Hirshbein believes it could be helpful to shift the conversation back to the question guiding the 500 experts who worked on the Crisis in Child Mental Health report: “What does it mean to raise a child to be healthy?”

One answer to that question involves helping kids learn basic social skills and rules of civility, assets Martin sees as casualties of the pandemic. “The skills we need to function as a society are under threat now,” she says. “We’ve lost the social fabric of our community interactions, and Zoom is not a replacement for in-person communication.”

Martin believes the isolation caused by the pandemic is especially fraught for children, who are just learning how to be social. She also worries about the increasingly uncivil tone of online discourse. “How do we course correct in a society where being vitriolic or accusatory or, frankly, abusive becomes the norm?

“If you’re a child growing up in this environment, I worry about what you’re going to look like 10 years from now. It’s really scary. How do we create those meaningful interactions for families, individuals, and communities?”

A positive of the pandemic has been a shift in public conversations about mental health. “We’ve come a long way in addressing the problem of stigma in mental health,” says Martin.

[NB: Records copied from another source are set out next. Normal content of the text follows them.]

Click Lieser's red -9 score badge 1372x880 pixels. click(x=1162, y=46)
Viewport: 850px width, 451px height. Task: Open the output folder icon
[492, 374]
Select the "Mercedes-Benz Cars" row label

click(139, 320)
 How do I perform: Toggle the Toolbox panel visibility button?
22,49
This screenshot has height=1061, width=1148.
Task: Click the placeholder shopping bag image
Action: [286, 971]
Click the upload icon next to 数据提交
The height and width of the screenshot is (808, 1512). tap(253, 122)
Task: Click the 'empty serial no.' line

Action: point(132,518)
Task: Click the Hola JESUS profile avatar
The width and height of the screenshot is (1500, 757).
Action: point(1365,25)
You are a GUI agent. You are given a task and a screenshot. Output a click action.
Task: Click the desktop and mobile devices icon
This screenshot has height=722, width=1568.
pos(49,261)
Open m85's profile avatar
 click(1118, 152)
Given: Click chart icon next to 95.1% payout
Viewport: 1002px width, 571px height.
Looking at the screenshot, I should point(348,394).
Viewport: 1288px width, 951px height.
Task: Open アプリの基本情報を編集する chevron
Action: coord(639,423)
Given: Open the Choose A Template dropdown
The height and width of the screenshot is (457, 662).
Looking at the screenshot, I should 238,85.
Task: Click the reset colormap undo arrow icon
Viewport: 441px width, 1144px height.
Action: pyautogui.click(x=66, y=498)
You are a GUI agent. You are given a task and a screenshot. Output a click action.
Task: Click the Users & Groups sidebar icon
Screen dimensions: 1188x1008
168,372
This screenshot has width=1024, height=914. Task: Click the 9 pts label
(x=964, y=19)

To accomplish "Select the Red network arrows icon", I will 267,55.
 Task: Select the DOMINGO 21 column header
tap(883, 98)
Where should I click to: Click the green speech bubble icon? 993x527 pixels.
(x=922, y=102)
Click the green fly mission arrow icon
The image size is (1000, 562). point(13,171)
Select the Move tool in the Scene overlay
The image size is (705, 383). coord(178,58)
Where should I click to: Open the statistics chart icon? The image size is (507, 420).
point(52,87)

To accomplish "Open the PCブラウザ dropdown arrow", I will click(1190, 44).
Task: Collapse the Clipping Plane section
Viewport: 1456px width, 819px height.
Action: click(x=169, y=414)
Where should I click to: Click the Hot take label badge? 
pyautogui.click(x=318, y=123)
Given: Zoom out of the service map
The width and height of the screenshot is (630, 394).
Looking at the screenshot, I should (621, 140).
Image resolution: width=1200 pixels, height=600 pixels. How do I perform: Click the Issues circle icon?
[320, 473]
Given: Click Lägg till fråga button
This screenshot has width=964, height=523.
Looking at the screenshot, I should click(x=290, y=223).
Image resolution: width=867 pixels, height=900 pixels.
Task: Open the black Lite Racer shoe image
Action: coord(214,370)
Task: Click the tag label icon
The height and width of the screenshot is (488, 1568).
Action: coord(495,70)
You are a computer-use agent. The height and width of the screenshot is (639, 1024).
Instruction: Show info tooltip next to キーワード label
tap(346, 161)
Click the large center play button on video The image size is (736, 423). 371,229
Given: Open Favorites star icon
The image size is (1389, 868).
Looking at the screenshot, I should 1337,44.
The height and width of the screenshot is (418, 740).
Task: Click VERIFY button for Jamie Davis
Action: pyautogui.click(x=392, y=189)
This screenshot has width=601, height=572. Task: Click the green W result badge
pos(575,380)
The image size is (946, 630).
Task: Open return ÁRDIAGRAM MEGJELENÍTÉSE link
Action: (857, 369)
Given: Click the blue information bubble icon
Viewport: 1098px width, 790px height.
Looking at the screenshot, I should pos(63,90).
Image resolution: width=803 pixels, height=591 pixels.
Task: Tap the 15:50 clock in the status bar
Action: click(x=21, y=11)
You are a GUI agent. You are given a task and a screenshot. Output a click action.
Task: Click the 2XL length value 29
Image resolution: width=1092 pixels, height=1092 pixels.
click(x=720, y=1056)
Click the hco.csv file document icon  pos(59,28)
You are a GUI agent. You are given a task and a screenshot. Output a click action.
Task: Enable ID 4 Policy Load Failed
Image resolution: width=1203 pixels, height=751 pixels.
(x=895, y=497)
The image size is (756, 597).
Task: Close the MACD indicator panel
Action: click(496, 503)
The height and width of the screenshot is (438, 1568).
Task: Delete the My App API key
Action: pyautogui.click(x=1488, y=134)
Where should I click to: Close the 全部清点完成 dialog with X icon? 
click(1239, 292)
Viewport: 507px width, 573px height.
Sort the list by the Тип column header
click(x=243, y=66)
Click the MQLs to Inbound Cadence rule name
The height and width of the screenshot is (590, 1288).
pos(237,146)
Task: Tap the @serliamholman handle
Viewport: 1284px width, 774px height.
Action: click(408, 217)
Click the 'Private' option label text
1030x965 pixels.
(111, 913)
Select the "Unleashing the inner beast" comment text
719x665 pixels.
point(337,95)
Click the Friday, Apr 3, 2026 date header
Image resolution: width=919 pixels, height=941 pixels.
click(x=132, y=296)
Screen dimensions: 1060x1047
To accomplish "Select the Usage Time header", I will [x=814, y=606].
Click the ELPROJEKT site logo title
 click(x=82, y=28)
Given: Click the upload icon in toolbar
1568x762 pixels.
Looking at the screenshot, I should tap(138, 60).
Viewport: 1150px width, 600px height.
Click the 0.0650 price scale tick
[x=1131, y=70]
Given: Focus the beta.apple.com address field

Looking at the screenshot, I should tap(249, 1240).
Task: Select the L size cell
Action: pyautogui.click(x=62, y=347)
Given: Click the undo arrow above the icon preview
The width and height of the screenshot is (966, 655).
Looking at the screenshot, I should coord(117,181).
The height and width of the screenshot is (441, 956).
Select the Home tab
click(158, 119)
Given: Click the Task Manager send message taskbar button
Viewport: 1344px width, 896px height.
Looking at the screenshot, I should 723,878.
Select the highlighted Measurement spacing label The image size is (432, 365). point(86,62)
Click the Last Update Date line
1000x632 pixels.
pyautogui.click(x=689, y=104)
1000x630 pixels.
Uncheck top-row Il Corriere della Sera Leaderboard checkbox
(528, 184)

“I think it’s great that we’ve declared this mental health crisis and that it’s been acknowledged by several professional organizations and in the State of the Union address,” says Quigley. “But this was brewing long before COVID-19, and I hope it continues to sustain people’s attention and investment, because this is not going anywhere. There will be a generation of kids impacted by COVID-19 who will have needs ongoing. I think about my 3.5-year-old … COVID-19 is the life she remembers. The repercussions will be felt for a long time.”